- **QUOTED TEXT**:
Zombie Infrastructure
And it has spewed tons of pollutants into the air. As the Denver Post put it in an article about these many long-in-the-tooth dirty power plants, “Utilities dragged feet”:
These plants have been allowed to run for decades without modern pollution controls because it was thought that they were on the verge of being shuttered by the utilities that own them. But that didn’t happen.
Indeed. The Salem station was one of those zombie economy necessities that refused to die: a lot of people shrugged and accepted it as an unavoidable evil that had to be borne. After all, the region is famous for being bedeviled, right? The struggle to force either a clean-up or a closure of the Salem station was epic – but now it’s finally happening.
Or is it?
There’s a dearth of information about how the situation went from “the plant is closing” = “really new opportunities” to “the plant is dead” = “long live the plant,” but some weeks ago, the latter option grew in strength when the station’s current owner, Dominion, began negotiations to sell the property as-is to New Jersey-based startup Footprint Power. The latter wants to operate a natural gas-burning power plant at the site. Admittedly, natural gas burns cleaner than coal or oil – but wait! There have been hints that the backup fuel could be …diesel oil. Because, you know, depending on the markets, natural gas might become too expensive and we’d have to go back to something a little dirtier.
It seems zombies are hard to kill dead.

- **INFORMATION PROVIDED**:
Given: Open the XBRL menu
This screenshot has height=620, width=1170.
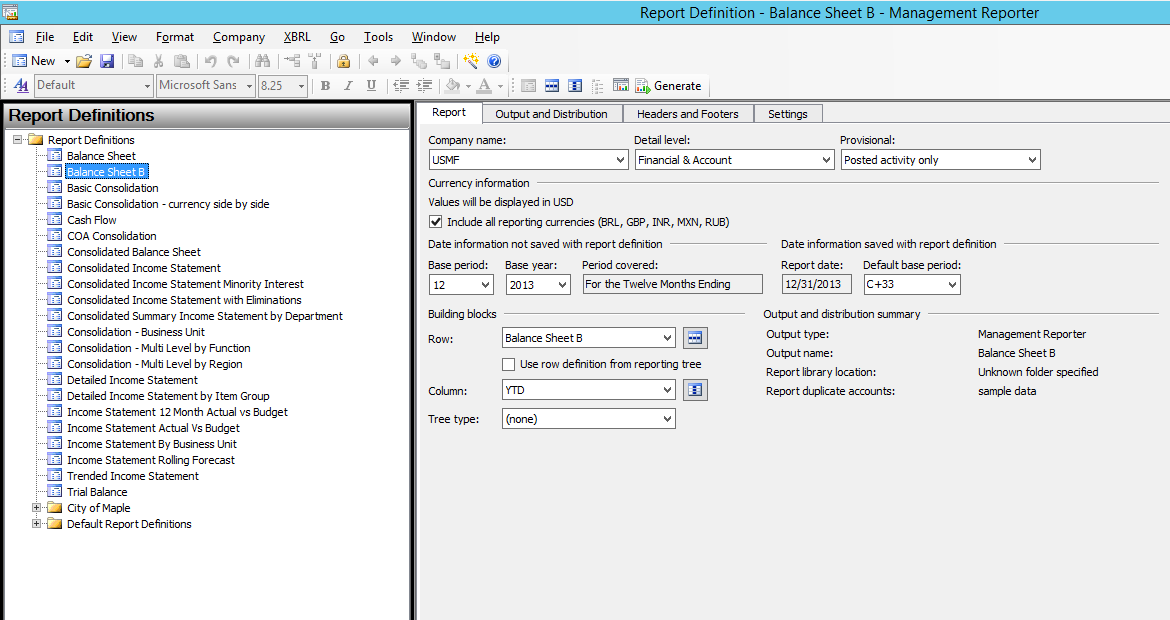Looking at the screenshot, I should point(297,37).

- **GOAL**:
Decide whether each statement agrees with the zombie infrastructure text, answering yes or no and quoting the words of the text that settle it. 1. Dominion began negotiations to sell the Salem station property to Footprint Power. 2. Footprint Power wants to operate a coal-burning power plant at the site. 3. The plants ran without modern pollution controls because they were expected to be shut down soon.

- **EXERCISE RESPONSE**:
1. Yes: "the station’s current owner, Dominion, began negotiations to sell the property as-is to New Jersey-based startup Footprint Power"
2. No: "The latter wants to operate a natural gas-burning power plant at the site."
3. Yes: "because it was thought that they were on the verge of being shuttered by the utilities that own them"